## Directives:
- 1) In the forum post on the origin of the universe, who led the science team that found the mature galaxy?
- 2) Resume the forum post on the origin of the universe, picking up right after its last sentence.

## Document passage:
— Start —
Origin of the Universe,,,,Bang or no Bang

[Pluto]

G'day from the land of ozzz

 

Modest my statement comes from deep field obseravyion such as the million second images that indicate 10,000 galaxies in a very small area of dark space. Working this out over the total space we do get over 100 billion galaxies in deep field.

 

I do not have to give supporting evidence to indicate that the probabilty of forming all those galaxies in just 500 million years is highly unlikely.

 

Now I have read this link before

Mature Galaxy Found In Early Universe Eight Times More Massive Than Milky Way

 

The galaxy was pinpointed among approximately 10,000 others in a small patch of sky called the Hubble Ultra Deep Field (UDF). It is believed to be about as far away as the most distant galaxies known.

 

Bahram Mobasher of the Space Telescope Science Institute, leader of the science team, explains, "We found this galaxy in Hubble's infrared images of the UDF and expected it to be young and small, like other known galaxies at similar distances. Instead, we found evidence that it is remarkably mature and much more massive. This is the surprising discovery."
— End —
## Provided data:
— Start —
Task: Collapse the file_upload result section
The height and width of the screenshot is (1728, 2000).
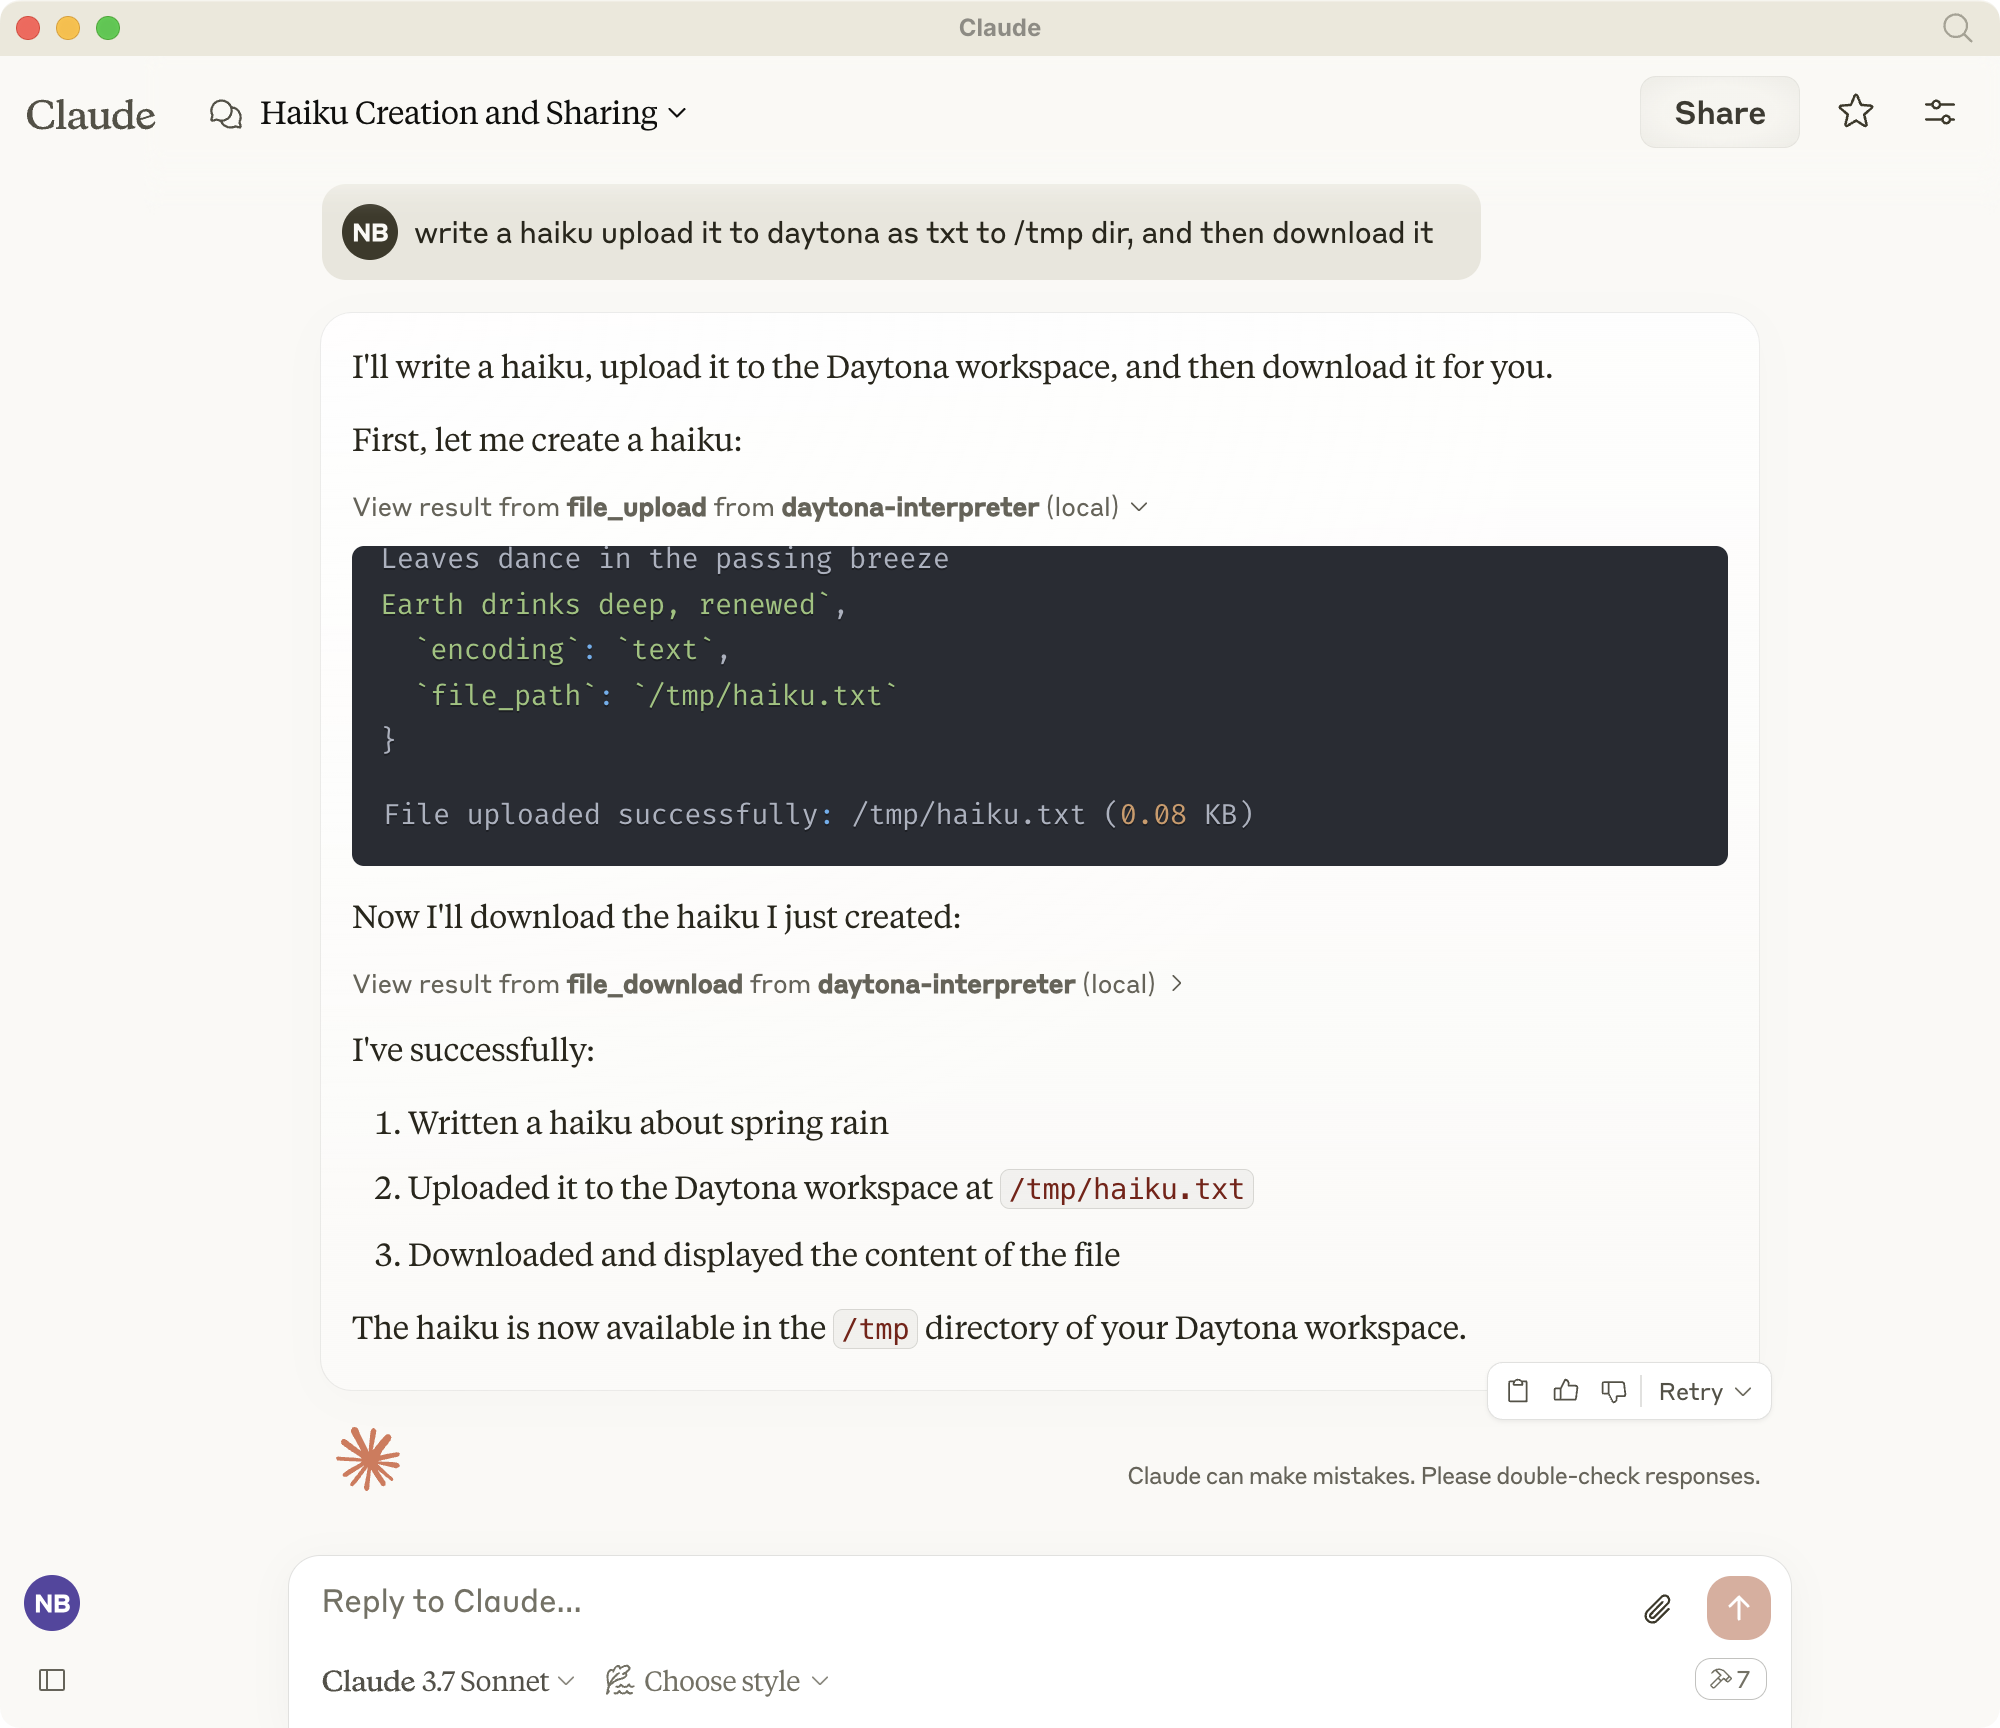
— End —
## Answers for the tasks:
- 1) Bahram Mobasher of the Space Telescope Science Institute

- 2)
 

Not only is it surprising, the galaxies are of varies forms in the evolution of galaxies as compared to local galaxies. What does this tell us? That the Big Bang is underfire.

 

Two other Spitzer observations, one reported earlier by Ellis and his colleagues at the University of Exeter, UK, and the other by Haojing Yan of the Spitzer Science Center, had already revealed evidence for mature stars in more ordinary, less massive galaxies at similar distances, when the universe was less than one billion years old.

 

However, the new observation extends this notion of surprisingly mature galaxies to an object which is perhaps ten times more massive, and which seemed to form its stars even earlier in the history of the universe.

 

The above quotes indicate to me, that the writer assumes that the Big Bang is a fact than proceeds to discuss the information to make it fit the Big Bang Theory.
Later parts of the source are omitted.